Document excerpt |
Start of Block
The current flow of investors exudes confidence and makes IIFL management positive about the Indian markets.
India Infoline Founder and Chairman Nirmal Jain said the market looks good from a 3-5 year perspective. His optimism stems for the investor inflows into the markets. In the recent past, markets have seen domestic institutional investors become a deciding factor, he said.
Jain along with IIFL Managing Director and Co-promoter R Venkatraman spoke to CNBC-TV18 on the sidelines of IIFL Enterprising India Conference.
There is strong liquidity in the market with DII flows exceeding FII inflows, Jain said, adding, foreign investors don’t want to be left out in the India story.
Going ahead, Jain expects the Reserve Bank of India to cut rates. Not much should be made out of the central bank’s shift of policy stance from accommodative to neutral, he said.
Below is the transcript of Nirmal Jain and R Venkatraman’s interview to CNBC-TV18’s Nimesh Shah.
Q: We have seen a bit of a pullback rally, good 10 percent from the recent lows. From here on given that Q3 is now behind us, given the RBI policy is behind us, what is the general sense as far as the markets are concerned?
Jain: As of now markets are looking very good. For the first time in the history of stock markets since reforms we are seeing that domestic inflows - mutual fund and insurance companies are decisively more than FIIs and they have become sort of decisive factor in the market and they are consistent flow of money.
Along with that, we are also seeing that FIIs that were sellers, most demonetisation have again become buyers. So, we are seeing the liquidity flow in the market is very strong. So, India is poised to grow at 7.5 percent even at conservative or consensus estimate which again is the best in the world. So, macro factors are very positive, Budget has been good at least from fiscal prudence point of view which is more important for a large investors.
Also people are now looking forward to maybe this year we will end Nifty with 8 percent growth in earnings which is not such a strong growth after 4 years of lacklustre performance. However two things are happening, one is that people will get used to growth at a new normal which maybe lower. 5 years ago typically you would look for 25-30 percent growth stocks, I think in a year or two you will be happy with or satisfied with 15-20 percent or maybe 12-15 percent growth stocks as well.
End of Block
Information shown |
Start of Block
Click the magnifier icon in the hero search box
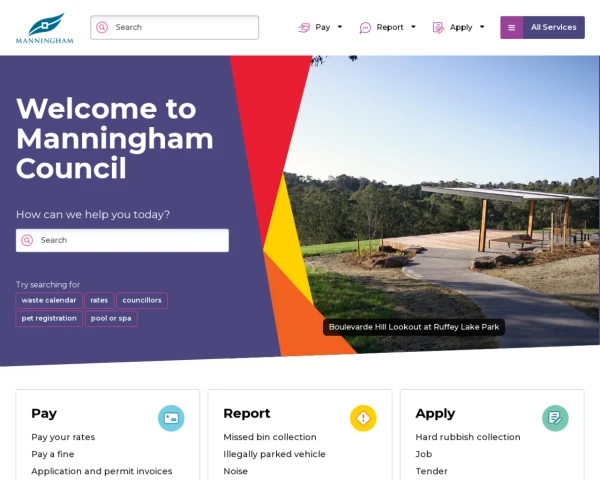The width and height of the screenshot is (600, 480). point(27,240)
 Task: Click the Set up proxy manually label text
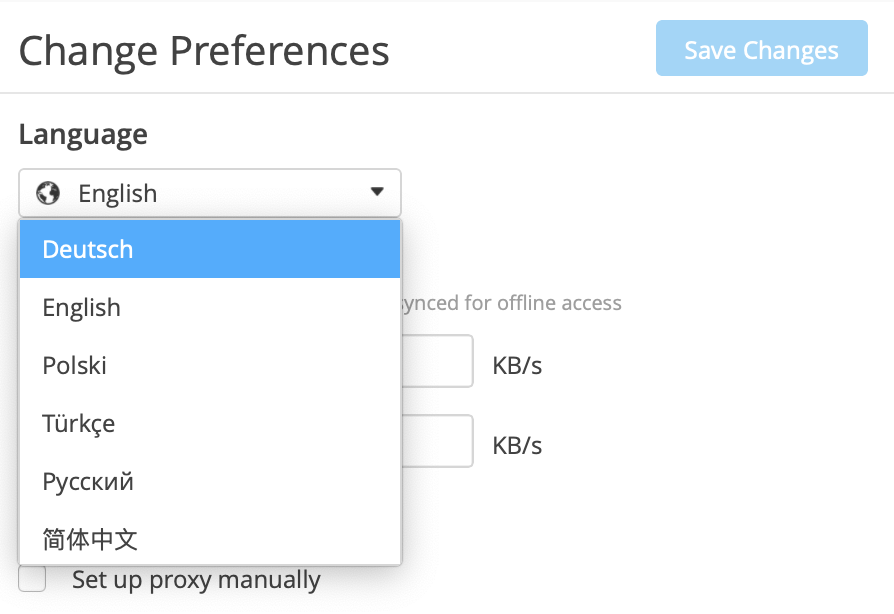click(x=196, y=580)
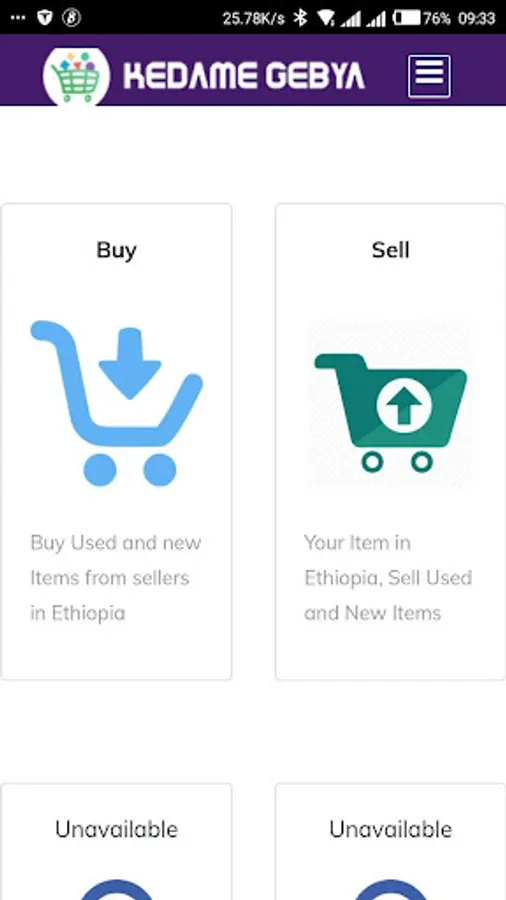506x900 pixels.
Task: Click blue circle icon in right Unavailable card
Action: point(391,889)
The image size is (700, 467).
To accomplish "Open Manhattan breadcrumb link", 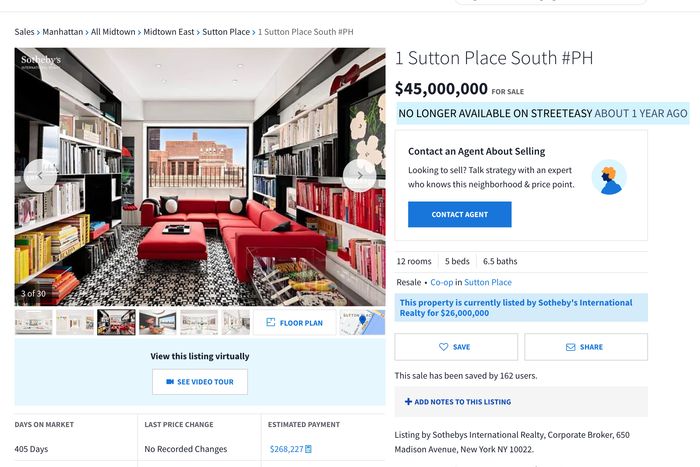I will coord(62,32).
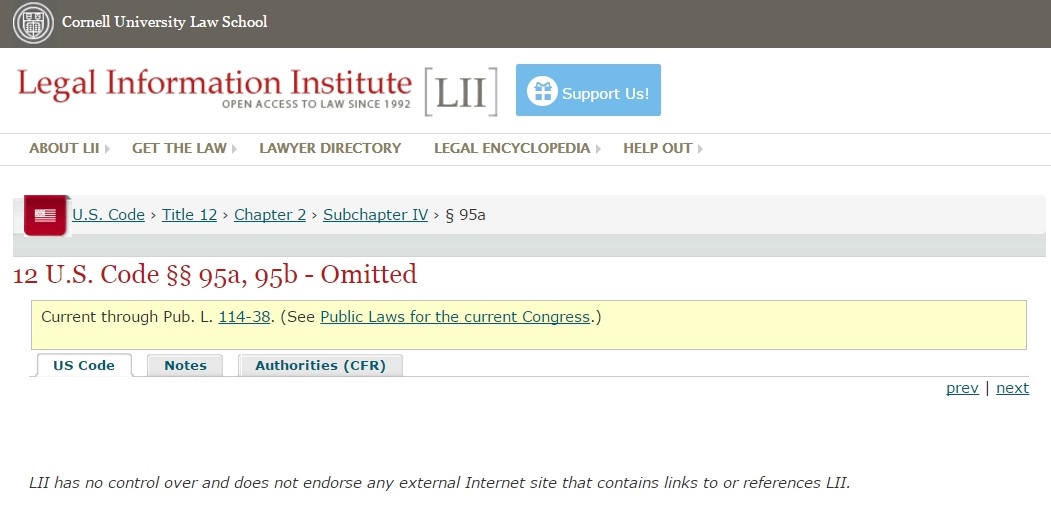
Task: Go to the next section link
Action: click(x=1012, y=388)
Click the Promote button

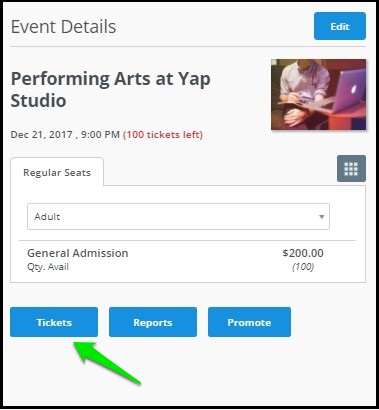tap(249, 322)
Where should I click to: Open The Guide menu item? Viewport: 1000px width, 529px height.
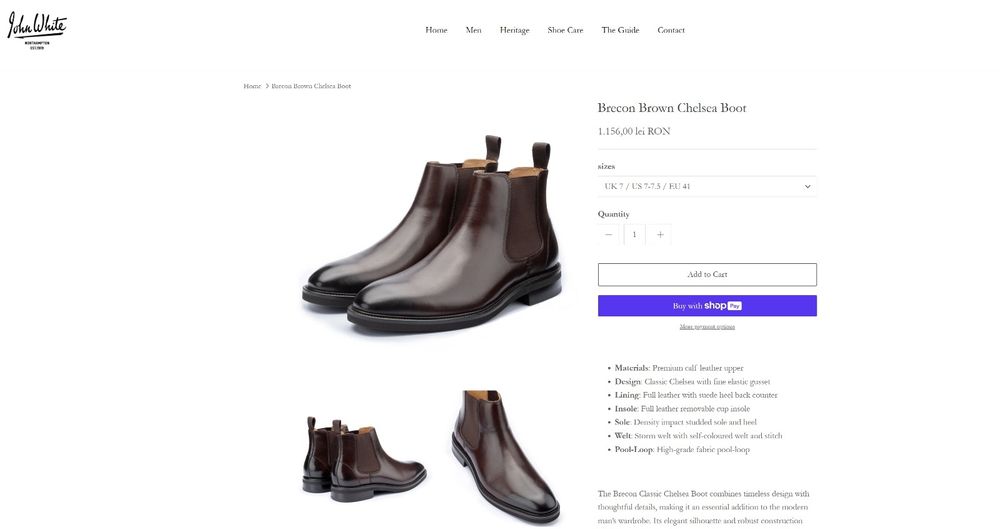(620, 30)
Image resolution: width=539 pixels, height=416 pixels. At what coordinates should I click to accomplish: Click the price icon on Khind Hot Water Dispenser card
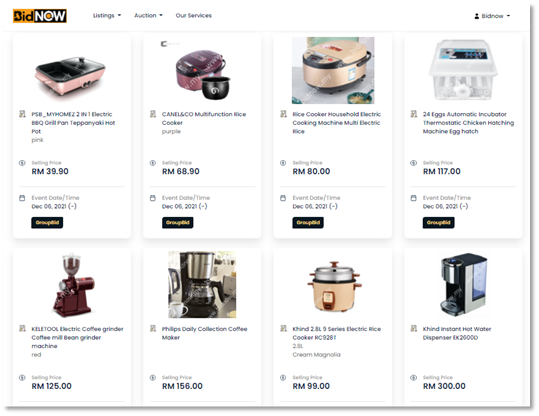click(414, 378)
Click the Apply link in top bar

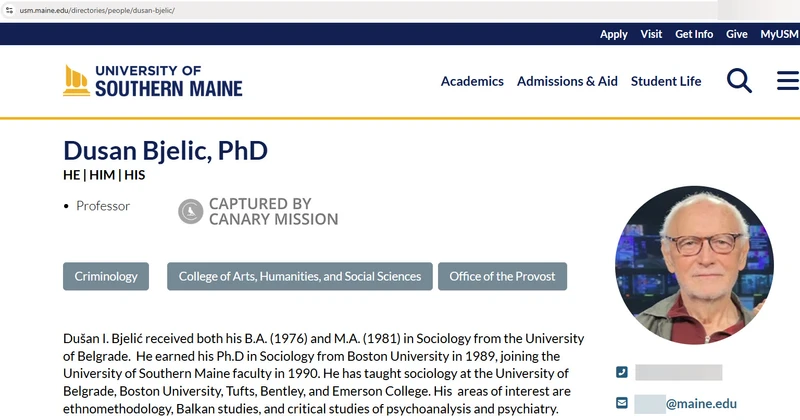613,34
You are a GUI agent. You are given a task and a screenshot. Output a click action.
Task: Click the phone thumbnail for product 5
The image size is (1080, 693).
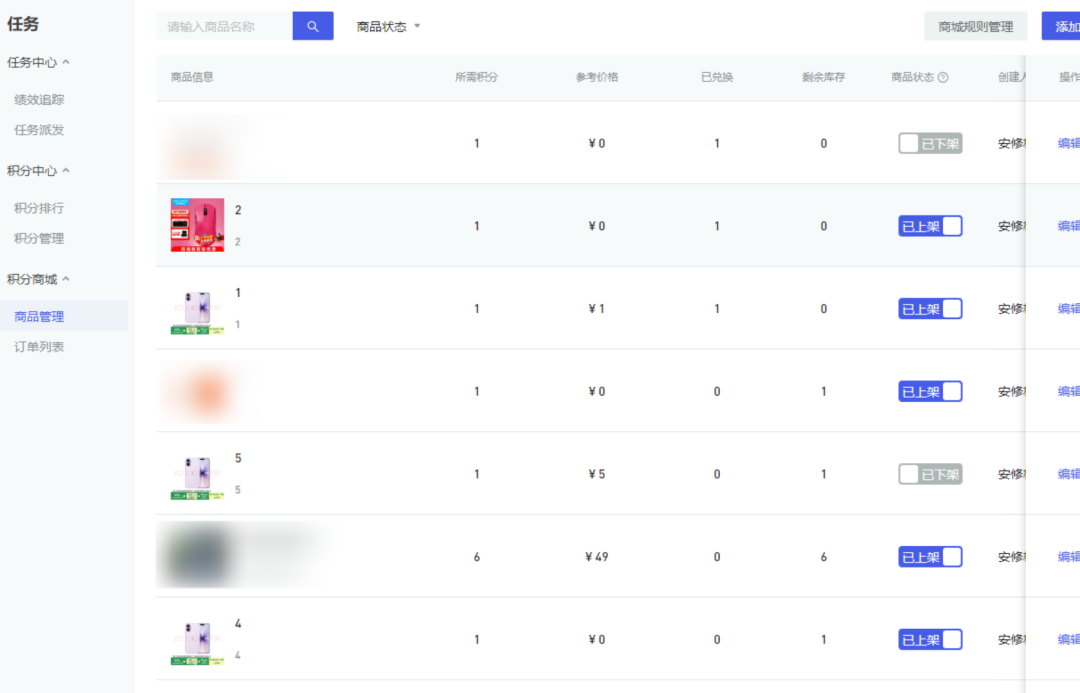pos(197,474)
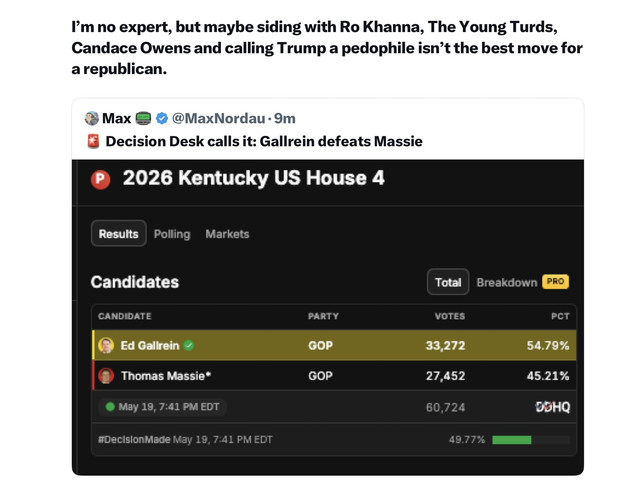Click Ed Gallrein's candidate photo
640x480 pixels.
point(106,346)
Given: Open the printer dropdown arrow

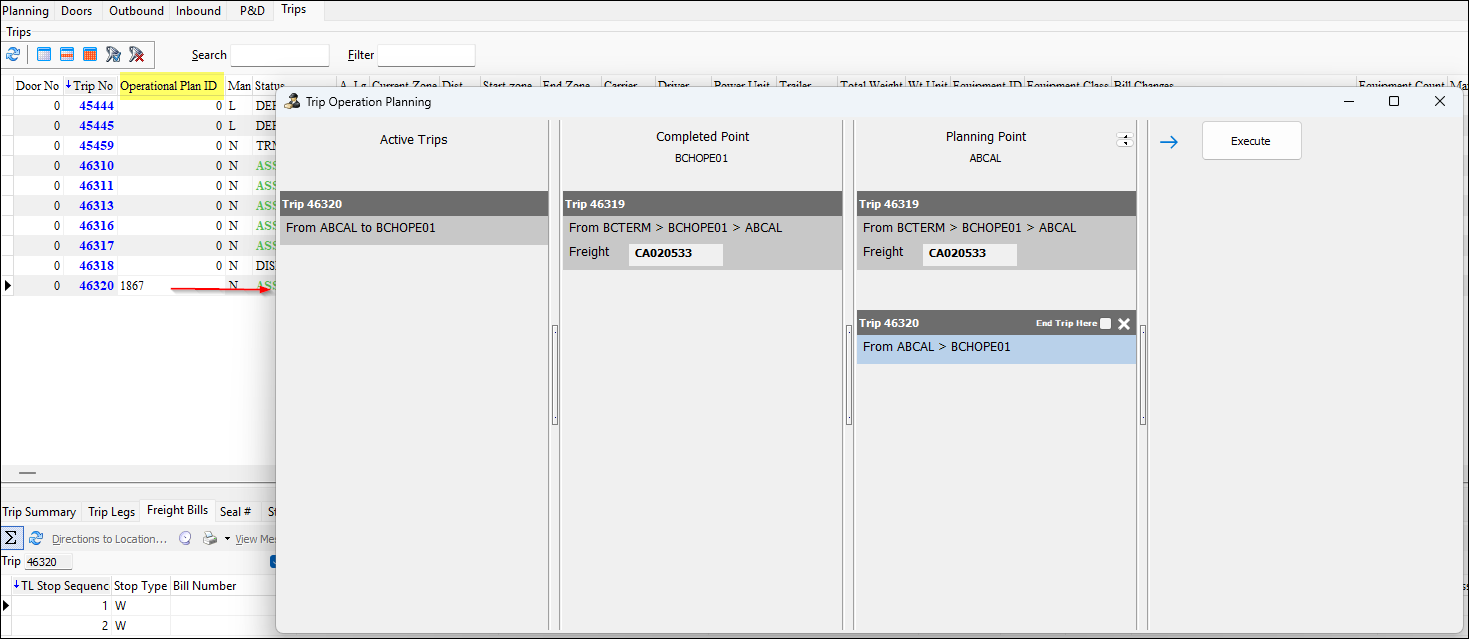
End of Block
To do | Carry on the article about the IIFL leaders' view of the Indian stock market, starting right after its final sentence.

Reply to the exercise |
Also interest rate is coming down. If the fixed income instruments can’t give you good returns then the greater allocation will go to equity assets. For typical investor, he doesn’t have a choice. I am not going to put my money in bank deposit at 6-7 percent, post tax it will be less than 5 percent. So, it is better for me to take risk of equity.
So, equities are seeing very strong inflow of money on one hand and on the other hand macro fundamentals are improving for sure. So, the underlying tone is bullish. I can’t really comment on the day to day variations from the bottom to top but if you ask me for 3-5 years perspective, I think markets are looking very good.
Q: The recent policy from RBI was slightly hawkish, the tone was they have changed the stance from being accommodative to neutral. What have you read of that policy and broadly what is the sense in terms of financials, in terms of banks, how they are going to perform for the rest of the year?
Jain: RBI governor has been conservative but at the end of the day, what inflation is and what inflation looks like will decide interest rates. Given that system is kind of awash with liquidity and we are seeing that regardless of RBI rates the actual rate they are coming down. So, banks are lending, their MCLR has come down and also the effective rate for the borrowers has come down significantly.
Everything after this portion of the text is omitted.